TRY IT
In the data below, the copy begins at the line containing "You are a GUI" and runs through the last line; repeat those lines exactly, minus the pictures.

Items listed in a dataset
>>

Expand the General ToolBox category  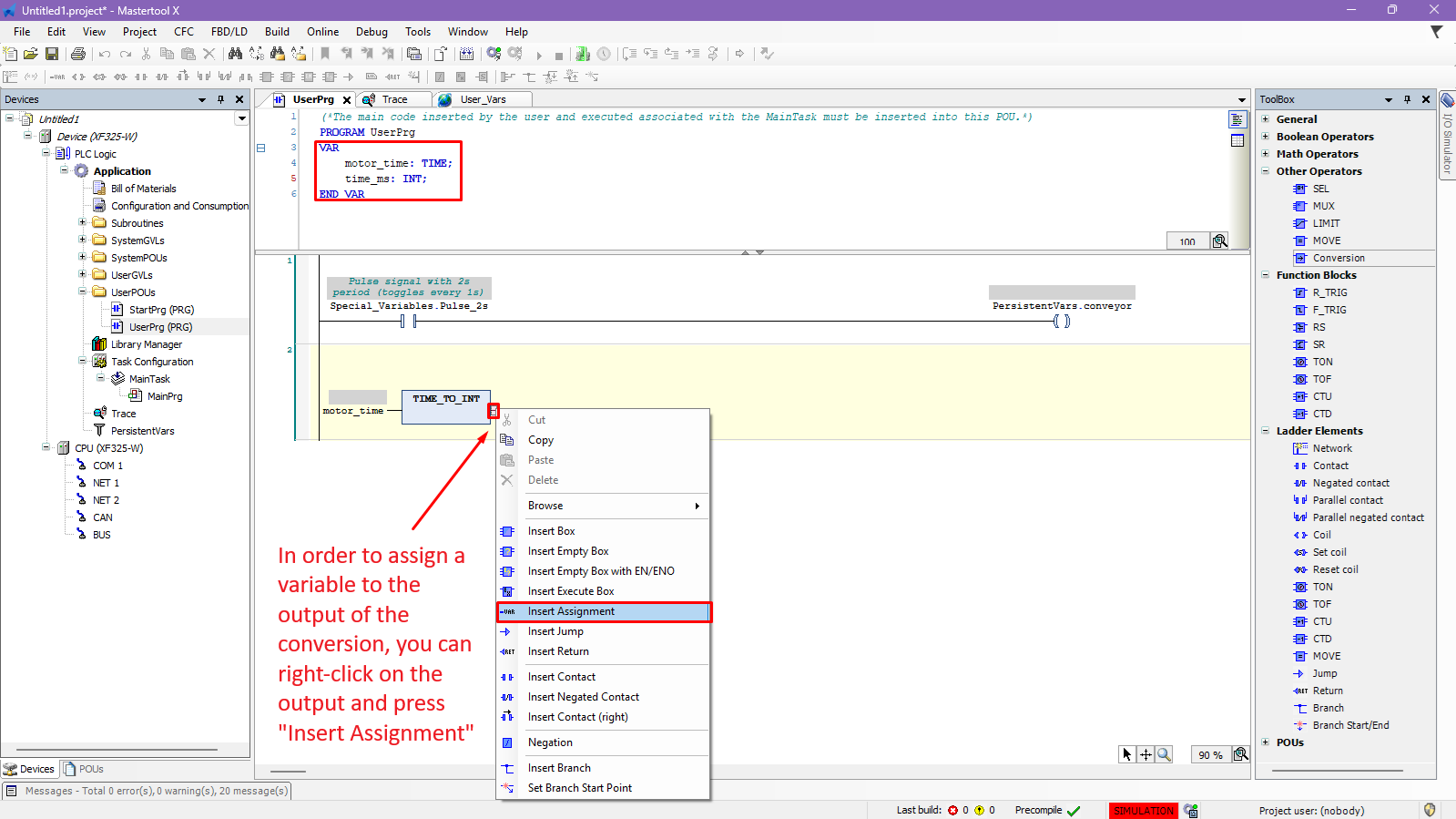pos(1266,119)

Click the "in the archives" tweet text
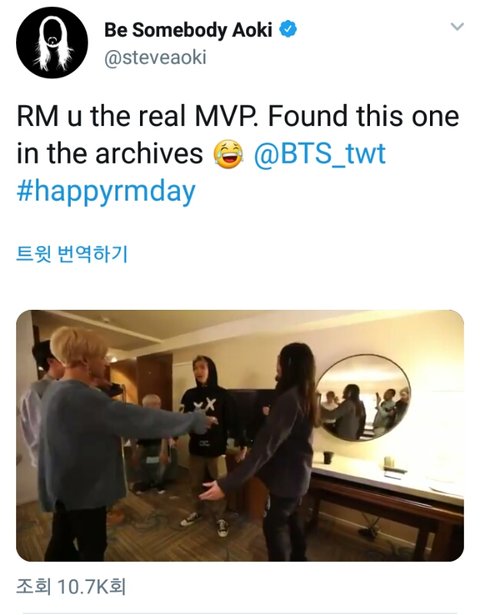[x=110, y=153]
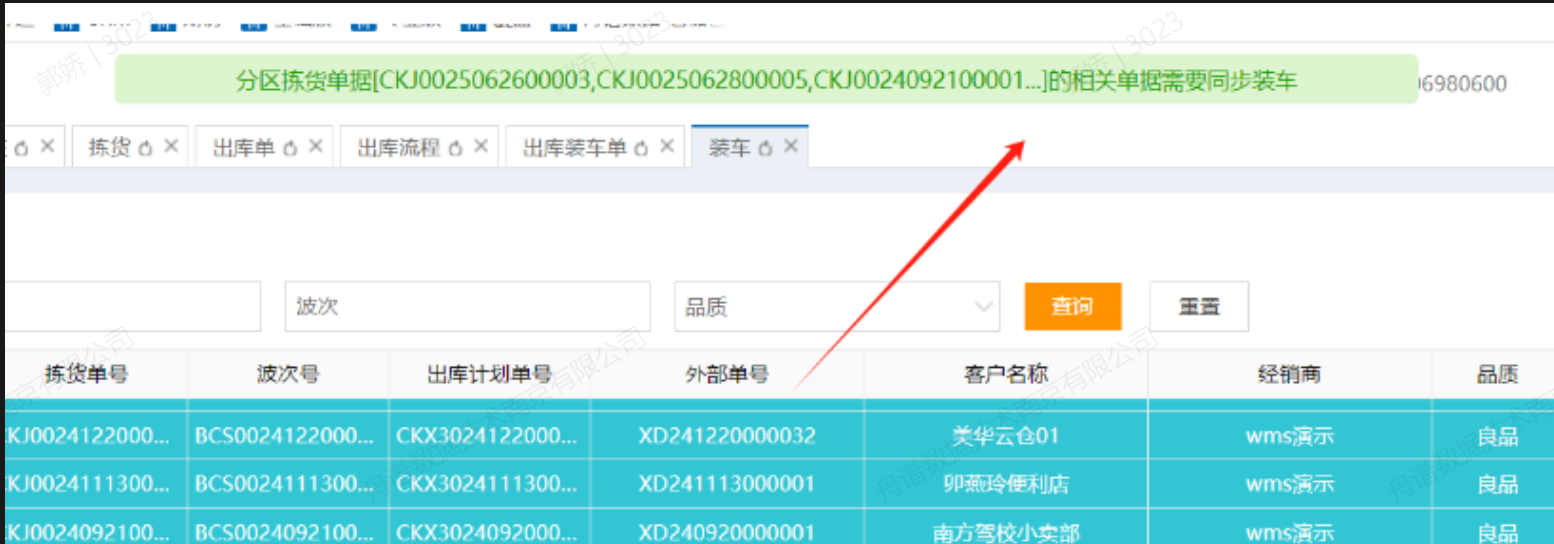
Task: Select the 卯燕玲便利店 customer row
Action: (x=1006, y=484)
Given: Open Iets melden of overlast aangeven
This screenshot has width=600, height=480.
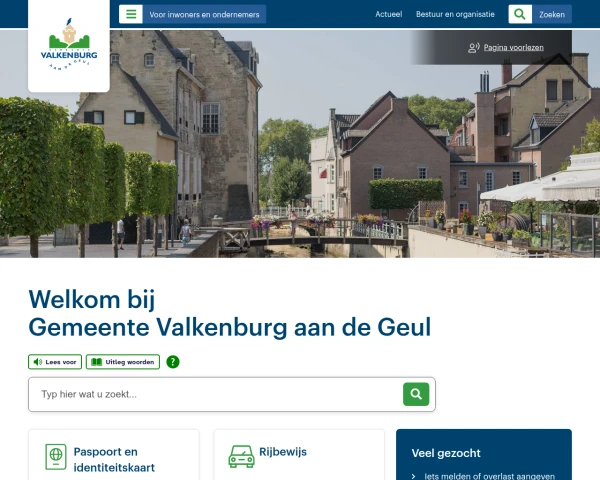Looking at the screenshot, I should 489,476.
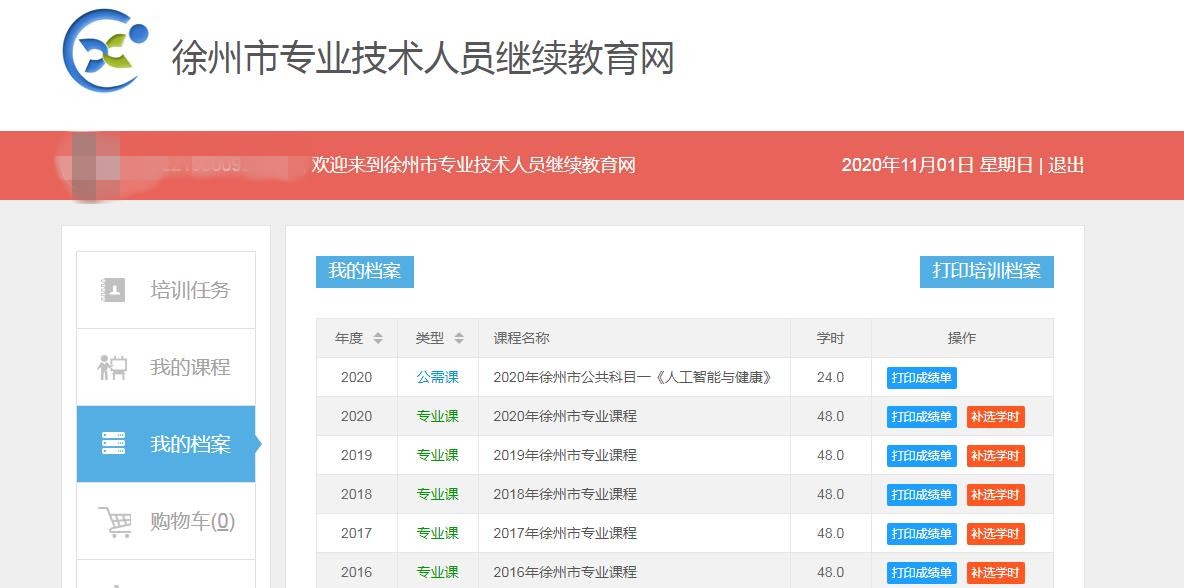Image resolution: width=1184 pixels, height=588 pixels.
Task: Click 打印成绩单 for the 2017 专业课程
Action: [x=921, y=534]
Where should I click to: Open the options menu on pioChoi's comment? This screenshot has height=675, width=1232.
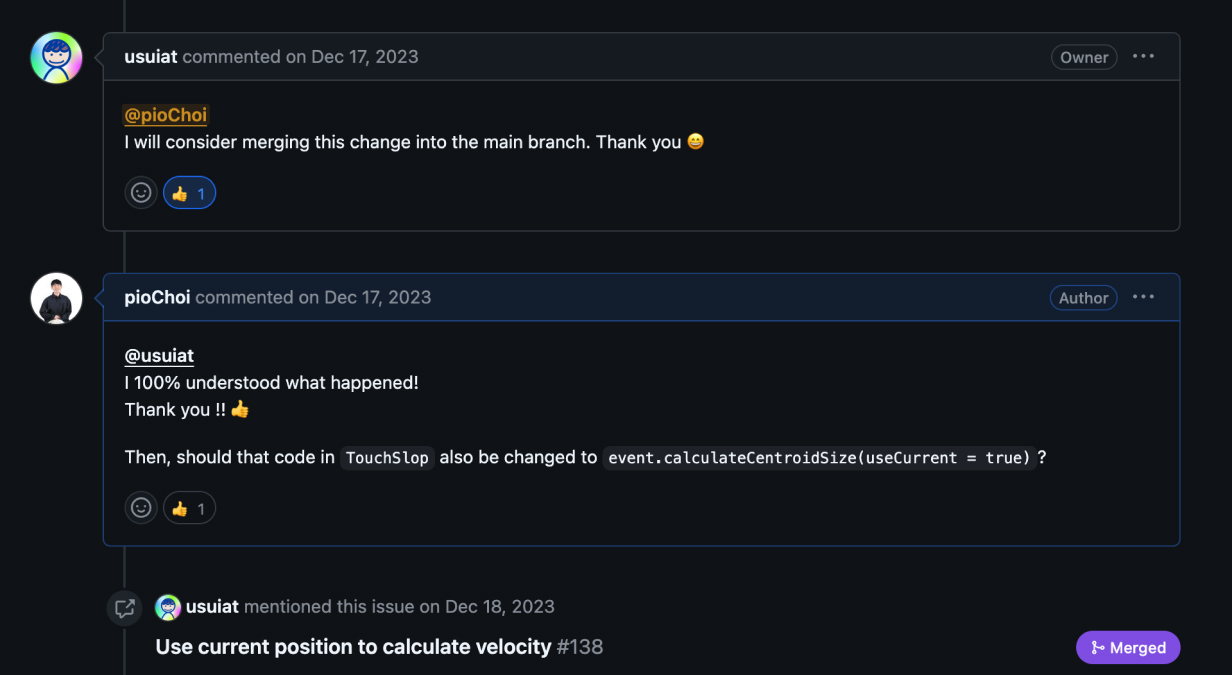pos(1143,297)

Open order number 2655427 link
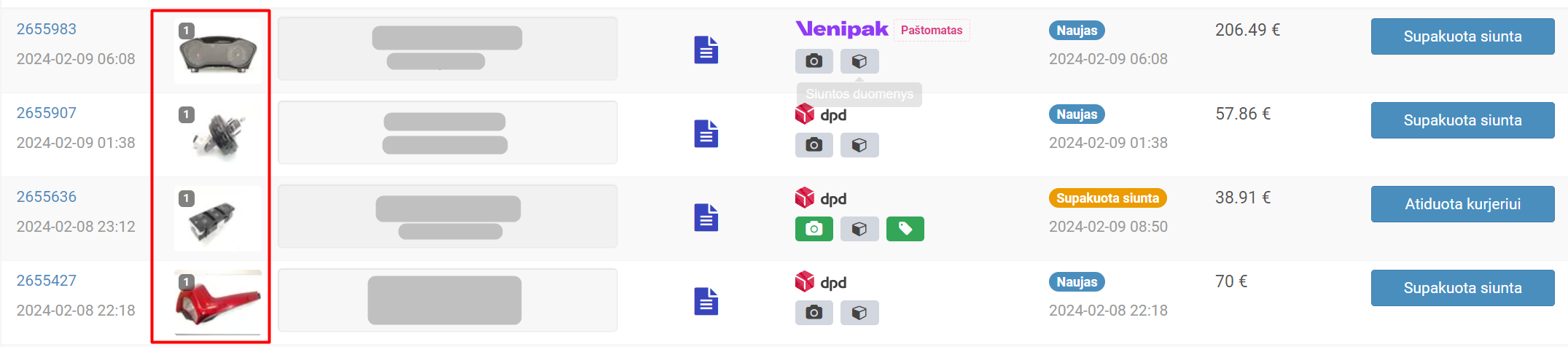point(47,281)
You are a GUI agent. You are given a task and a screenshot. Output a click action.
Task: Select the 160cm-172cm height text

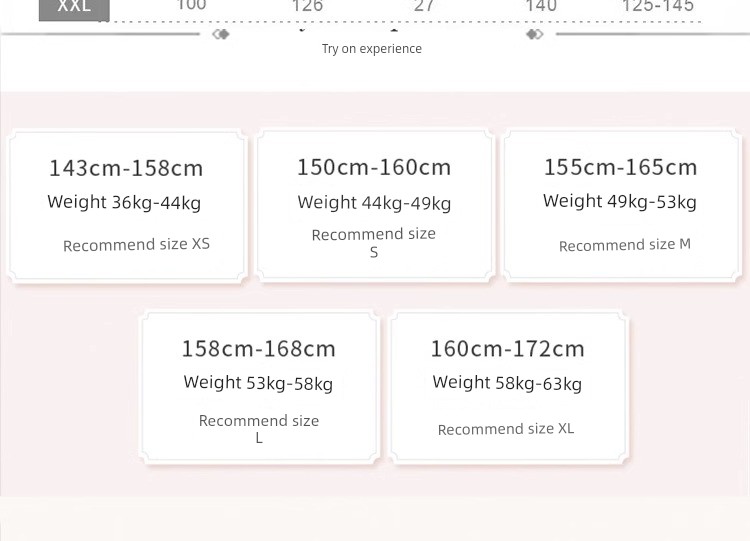(x=507, y=349)
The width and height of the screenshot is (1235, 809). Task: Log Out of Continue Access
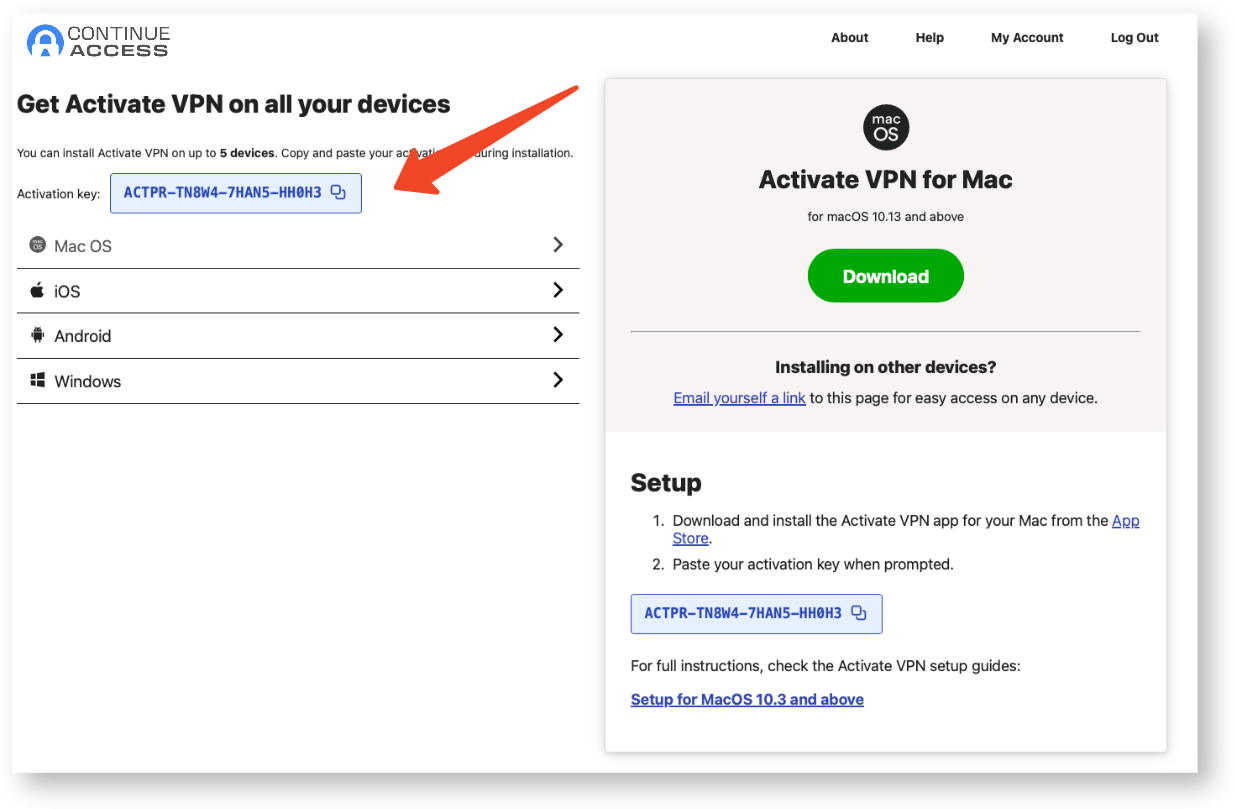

<<

RESPONSE
You are a GUI agent. You are given a task and a screenshot. Output a click action.
Task: Select the 160cm-172cm height text

(x=507, y=349)
The width and height of the screenshot is (1235, 809). Task: Log Out of Continue Access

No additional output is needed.